That was kind of my thinking, that sparklines are more information than you
need to know how much your portfolio is worth, but not enough to answer the
question of whether to buy stock. (Which is what I was trying to say when I
said that it answers the question poorly and unaesthetically.)

------
tlrobinson
That was... boring. Executive summary:

\- stocks and weather should use higher resolution imagery to convey more data
\- MobileSafari's bottom button bar should be transparent as to not take up
extra screen real estate \- he really like the phrase "computer administrative
debris"

------
dcurtis
I've never seriously investigated the work of Edward Tufte before, but this
video really makes it look like he doesn't "get it" at all. He doesn't
understand that Apple's reasoning for enhancing the resolution on the iPhone
was to make the interface look amazing, not to stuff data into each pixel.

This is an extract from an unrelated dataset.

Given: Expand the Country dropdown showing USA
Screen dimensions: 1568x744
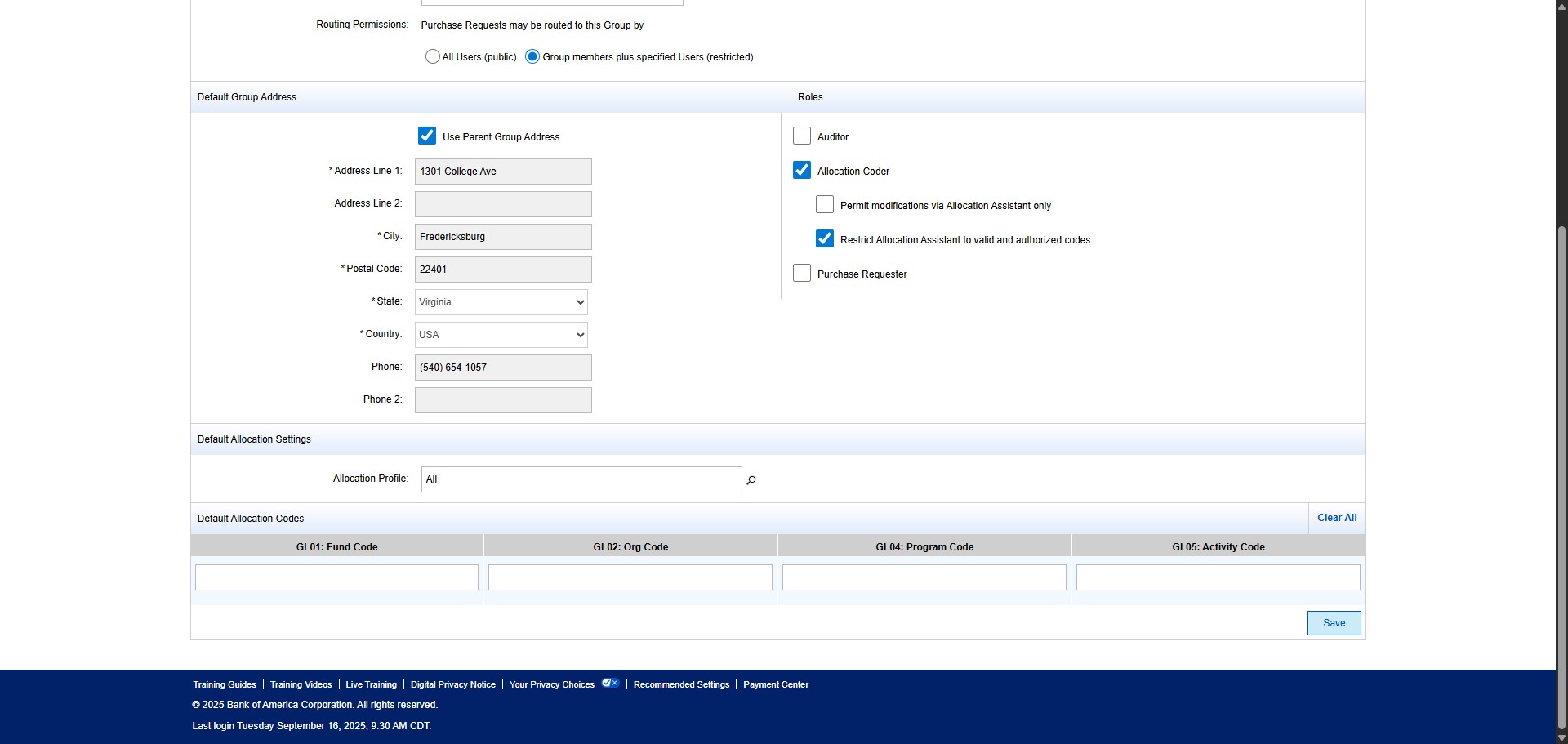Looking at the screenshot, I should point(501,335).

I can see how lots of people would agree with him-- seeing thousands of data
points on one screen makes sense. But it sacrifices usability and makes the
experience less fun and more difficult-- look at his weather "fix;" not only
is it very ugly, but it's also difficult to find exactly what the temperature
is because of the poor contrast and small, "image-sized" resolution. Apple's
design is "cartoony" because it's supposed to look beautiful, be extremely
easy to see, and show minimal data.

It reminds me of a quotation: "A designer knows he has achieved perfection not
when there is nothing left to add, but when there is nothing left to take
away." - Antoine de Saint-Exupery

------
tel
I certainly agree with the point that the cartoon aesthetic needs to be
dropped in lieu of higher resolution data. Sparklines are an obvious (and very
Tufte) solution.

------
vdm
URL to the actual video file:
[http://edwardtufte.com.s3.amazonaws.com/iPhone_Resolution-
de...](http://edwardtufte.com.s3.amazonaws.com/iPhone_Resolution-desktop.m4v)

------
stillmotion
What a load of crap. He had no feel for design. "Fix the design"? This guy has
no skill.

------
eusman
anyone with a youtube link?